Collected data entries:

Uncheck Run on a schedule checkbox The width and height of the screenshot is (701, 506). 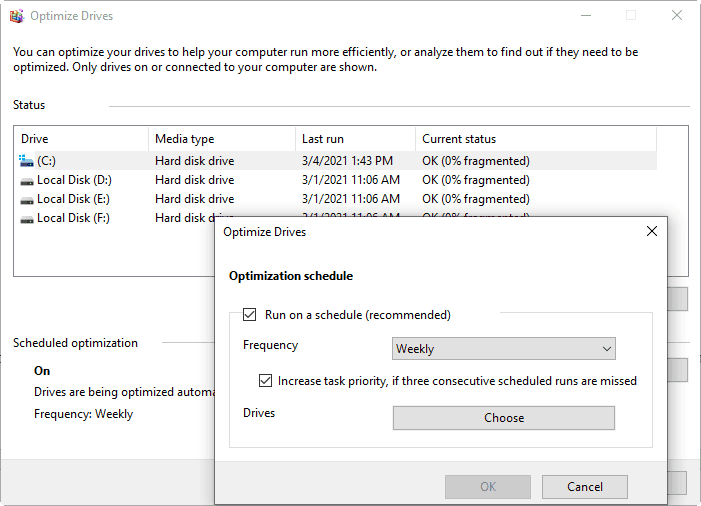(x=250, y=315)
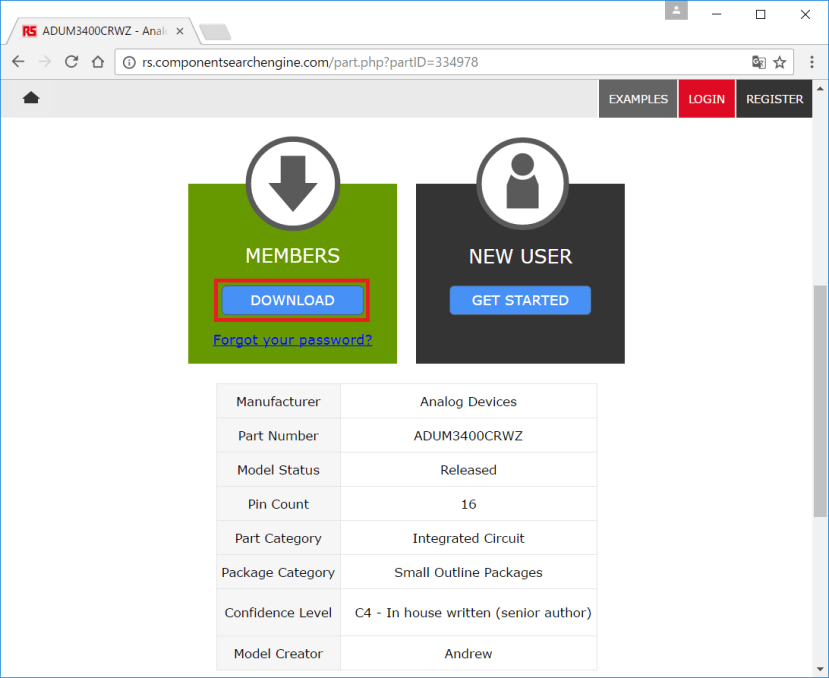Click the browser home button
This screenshot has width=829, height=678.
[98, 62]
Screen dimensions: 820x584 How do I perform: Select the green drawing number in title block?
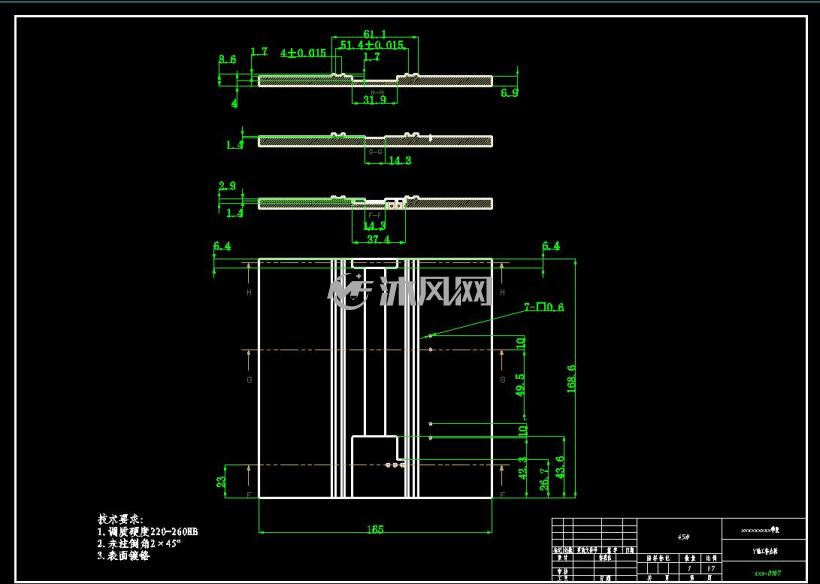tap(764, 574)
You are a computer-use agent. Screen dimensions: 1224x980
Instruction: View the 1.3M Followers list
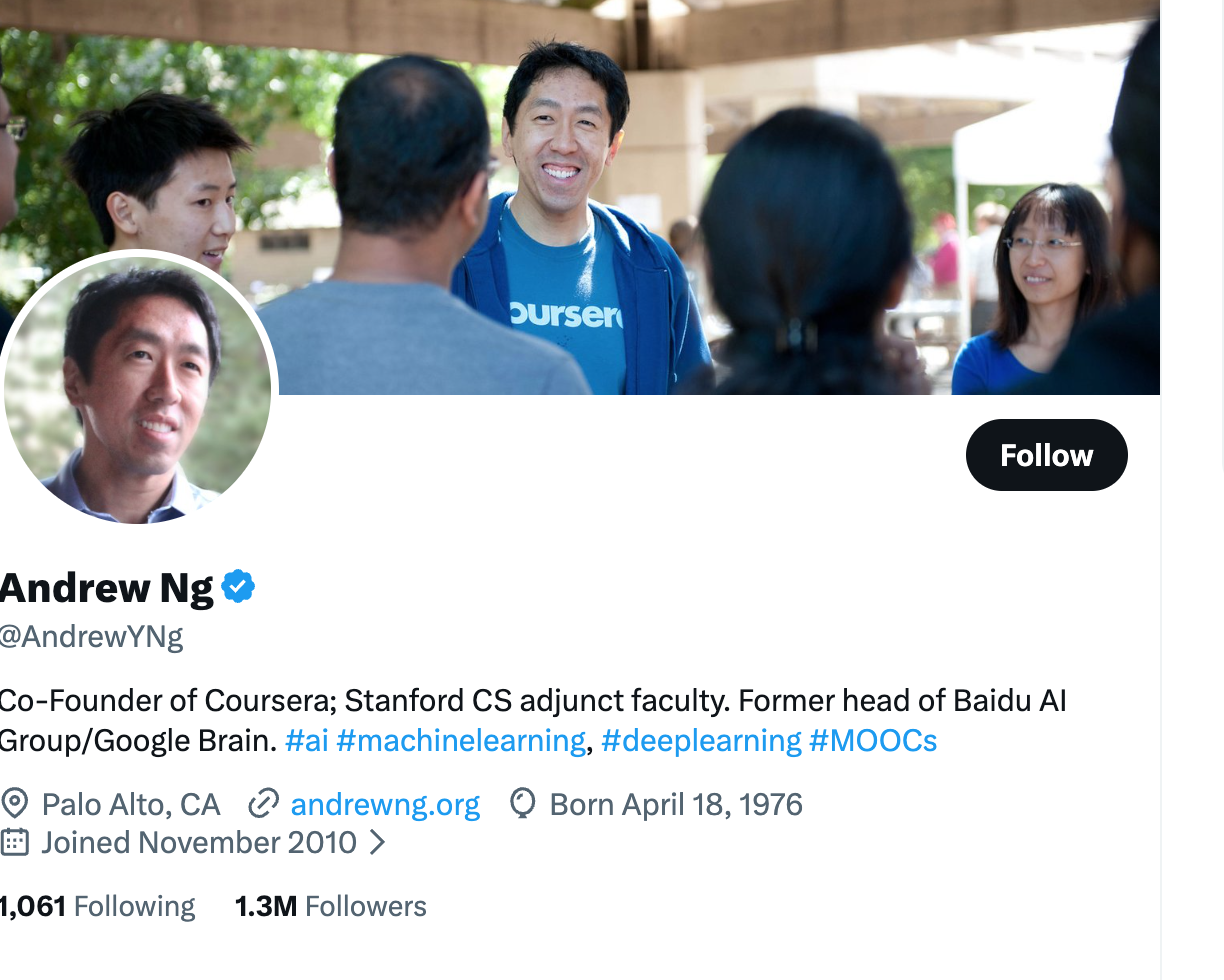coord(331,907)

**ACTION ITEM:**
Please give a word-for-word transcript of the lines from the one holding "Screen dimensions: 820x584" through the final line of the entries, both ends kept, with no pictures.

**RESULT OF THE TASK:**
Screen dimensions: 820x584 How do I perform: Select the green drawing number in title block?
tap(764, 574)
You are a computer-use agent. Screen dimensions: 1224x980
Instruction: View the 1.3M Followers list
coord(331,907)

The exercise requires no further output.